Short task 1: List the tools and job types that the Oozie page says Oozie is designed to work with seamlessly.
Short task 2: Duplicate the passage of the Oozie page from "In this example, we" to "simple java jars.", keeping every word and mark unchanged.

Page extract:
◇ ◇ ◇ ◇ ◇ ◇ ◇

Apache Hadoop

Hadoop Oozie Example

In this example, we will learn about Oozie which is a Hadoop Ecosystem Framework to help automate the process of work scheduling on Hadoop clusters.

1. Introduction

Apache Oozie is an open-source project which is the part of the Hadoop Ecosystem. It is used to create the workflow and automate the process of different job and task scheduling depending on these workflows. From the Apache Hadoop ecosystem, Oozie is designed to work seamlessly with Apache Hadoop MapReduce jobs, Hive, Pig, Sqoop and simple java jars.

There are three type of Oozie jobs:

  1. Oozie Workflow Jobs: Represented as directed acyclical graphs to specify a sequence of actions to be executed.
  2. Oozie Coordinator Jobs: Oozie workflow jobs that are triggered by time and data availability.
  3. Oozie Bundle: Oozie bundle is the packaging manager which handles packaging of multiple coordinator and workflow jobs, and makes it easier to manage the life cycle of those jobs.

2. Oozie Workflow

In this section we will understand the workflow of Oozie in general theoretical terms:

2.1 General Workflow

Ooze workflow is the directed acyclic graph (DAG) which contains the arrangement of the actions to be performed and the conditions on which these actions need to be performed.

There are two types of nodes in the DAG graph:

  • Control Nodes: Control nodes as the name says, defines how the jobs are controlled. It define the job chronology, defines the rules for starting and ending a workflow and controls the overall execution path of the jobs based on different rules.

◇ ◇ ◇ ◇ ◇ ◇ ◇

[Rows showing where targets appear]
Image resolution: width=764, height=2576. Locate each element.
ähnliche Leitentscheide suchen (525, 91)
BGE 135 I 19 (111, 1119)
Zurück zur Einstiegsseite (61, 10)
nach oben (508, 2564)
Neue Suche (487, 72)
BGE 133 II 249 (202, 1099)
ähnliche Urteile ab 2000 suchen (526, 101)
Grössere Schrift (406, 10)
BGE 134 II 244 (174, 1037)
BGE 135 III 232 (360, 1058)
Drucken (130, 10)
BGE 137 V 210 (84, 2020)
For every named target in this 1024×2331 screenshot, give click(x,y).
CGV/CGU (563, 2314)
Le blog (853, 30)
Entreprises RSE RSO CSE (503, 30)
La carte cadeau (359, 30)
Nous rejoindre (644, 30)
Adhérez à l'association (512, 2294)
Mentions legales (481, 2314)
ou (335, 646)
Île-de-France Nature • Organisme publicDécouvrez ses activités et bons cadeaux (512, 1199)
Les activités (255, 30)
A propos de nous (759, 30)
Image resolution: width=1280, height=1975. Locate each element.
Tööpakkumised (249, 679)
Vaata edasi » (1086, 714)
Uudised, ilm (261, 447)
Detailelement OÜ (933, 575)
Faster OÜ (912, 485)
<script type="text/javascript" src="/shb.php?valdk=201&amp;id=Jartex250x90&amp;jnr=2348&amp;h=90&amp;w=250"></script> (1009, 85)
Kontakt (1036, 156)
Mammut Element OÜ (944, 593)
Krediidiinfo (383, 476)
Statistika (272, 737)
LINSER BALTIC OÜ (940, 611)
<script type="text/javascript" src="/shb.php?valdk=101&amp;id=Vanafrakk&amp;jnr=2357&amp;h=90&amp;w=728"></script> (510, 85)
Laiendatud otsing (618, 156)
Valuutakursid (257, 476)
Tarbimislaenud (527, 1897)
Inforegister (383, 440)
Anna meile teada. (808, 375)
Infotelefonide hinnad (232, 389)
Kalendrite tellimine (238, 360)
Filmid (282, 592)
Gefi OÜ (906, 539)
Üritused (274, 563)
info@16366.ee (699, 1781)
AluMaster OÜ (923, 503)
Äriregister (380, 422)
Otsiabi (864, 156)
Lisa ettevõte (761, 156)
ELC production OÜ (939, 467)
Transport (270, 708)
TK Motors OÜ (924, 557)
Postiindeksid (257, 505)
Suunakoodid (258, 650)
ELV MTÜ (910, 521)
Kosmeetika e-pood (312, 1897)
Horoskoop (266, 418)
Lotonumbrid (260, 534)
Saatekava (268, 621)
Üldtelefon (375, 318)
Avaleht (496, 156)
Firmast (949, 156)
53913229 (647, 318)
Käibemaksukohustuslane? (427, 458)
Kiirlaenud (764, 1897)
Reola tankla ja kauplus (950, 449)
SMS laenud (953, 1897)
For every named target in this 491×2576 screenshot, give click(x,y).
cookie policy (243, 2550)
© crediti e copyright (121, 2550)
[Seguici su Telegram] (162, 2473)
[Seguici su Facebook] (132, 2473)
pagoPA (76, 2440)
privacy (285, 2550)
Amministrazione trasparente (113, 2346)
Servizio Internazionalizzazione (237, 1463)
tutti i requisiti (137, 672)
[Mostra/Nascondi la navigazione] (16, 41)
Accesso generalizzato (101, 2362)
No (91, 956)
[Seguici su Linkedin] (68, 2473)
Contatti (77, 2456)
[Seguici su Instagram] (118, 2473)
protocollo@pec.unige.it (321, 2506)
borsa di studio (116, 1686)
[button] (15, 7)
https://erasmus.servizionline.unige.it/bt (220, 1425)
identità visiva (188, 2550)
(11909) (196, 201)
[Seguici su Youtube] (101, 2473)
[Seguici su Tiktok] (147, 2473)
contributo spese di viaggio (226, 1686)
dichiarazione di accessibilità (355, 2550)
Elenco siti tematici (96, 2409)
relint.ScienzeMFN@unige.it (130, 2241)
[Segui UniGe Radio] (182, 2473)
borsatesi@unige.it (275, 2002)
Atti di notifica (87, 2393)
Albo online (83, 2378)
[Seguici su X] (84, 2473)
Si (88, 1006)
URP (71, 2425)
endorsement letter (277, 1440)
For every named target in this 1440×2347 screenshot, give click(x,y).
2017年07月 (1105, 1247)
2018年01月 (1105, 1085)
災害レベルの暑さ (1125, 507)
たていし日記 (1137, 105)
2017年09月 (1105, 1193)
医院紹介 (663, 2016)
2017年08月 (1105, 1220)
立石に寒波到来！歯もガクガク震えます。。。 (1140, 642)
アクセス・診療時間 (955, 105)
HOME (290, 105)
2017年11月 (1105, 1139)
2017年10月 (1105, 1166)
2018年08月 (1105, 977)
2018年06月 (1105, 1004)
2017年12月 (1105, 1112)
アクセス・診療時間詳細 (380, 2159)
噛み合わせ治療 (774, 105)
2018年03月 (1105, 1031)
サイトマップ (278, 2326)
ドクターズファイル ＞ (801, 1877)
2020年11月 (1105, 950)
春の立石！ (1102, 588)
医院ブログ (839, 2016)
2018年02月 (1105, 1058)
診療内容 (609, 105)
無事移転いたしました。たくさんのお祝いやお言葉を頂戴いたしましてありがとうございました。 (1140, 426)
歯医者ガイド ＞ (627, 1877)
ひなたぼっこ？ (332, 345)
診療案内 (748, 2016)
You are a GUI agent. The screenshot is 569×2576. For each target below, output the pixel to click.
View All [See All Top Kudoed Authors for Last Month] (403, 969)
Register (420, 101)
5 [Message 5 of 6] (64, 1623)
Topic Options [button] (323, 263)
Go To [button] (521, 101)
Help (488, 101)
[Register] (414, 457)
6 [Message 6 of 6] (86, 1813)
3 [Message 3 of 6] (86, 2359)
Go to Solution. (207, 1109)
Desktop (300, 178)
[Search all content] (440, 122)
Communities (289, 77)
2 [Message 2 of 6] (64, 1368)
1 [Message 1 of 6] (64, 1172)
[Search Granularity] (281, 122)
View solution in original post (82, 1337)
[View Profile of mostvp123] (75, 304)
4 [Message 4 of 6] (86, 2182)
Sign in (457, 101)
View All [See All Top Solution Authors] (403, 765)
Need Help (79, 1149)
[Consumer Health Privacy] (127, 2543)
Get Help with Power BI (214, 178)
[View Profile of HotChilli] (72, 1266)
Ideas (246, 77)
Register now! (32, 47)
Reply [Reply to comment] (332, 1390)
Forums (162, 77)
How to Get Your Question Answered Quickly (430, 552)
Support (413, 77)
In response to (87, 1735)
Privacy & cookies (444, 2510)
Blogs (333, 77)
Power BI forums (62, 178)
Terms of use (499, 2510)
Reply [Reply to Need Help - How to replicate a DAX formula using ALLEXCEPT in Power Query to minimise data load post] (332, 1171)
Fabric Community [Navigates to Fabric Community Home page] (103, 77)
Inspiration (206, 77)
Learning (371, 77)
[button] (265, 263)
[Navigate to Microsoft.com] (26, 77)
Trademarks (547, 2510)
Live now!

◇ ◇ ◇ ◇ ◇ ◇ ◇

Full response 1: Apache Hadoop MapReduce jobs, Hive, Pig, Sqoop, simple java jars

Full response 2:
In this example, we will learn about Oozie which is a Hadoop Ecosystem Framework to help automate the process of work scheduling on Hadoop clusters.

1. Introduction

Apache Oozie is an open-source project which is the part of the Hadoop Ecosystem. It is used to create the workflow and automate the process of different job and task scheduling depending on these workflows. From the Apache Hadoop ecosystem, Oozie is designed to work seamlessly with Apache Hadoop MapReduce jobs, Hive, Pig, Sqoop and simple java jars.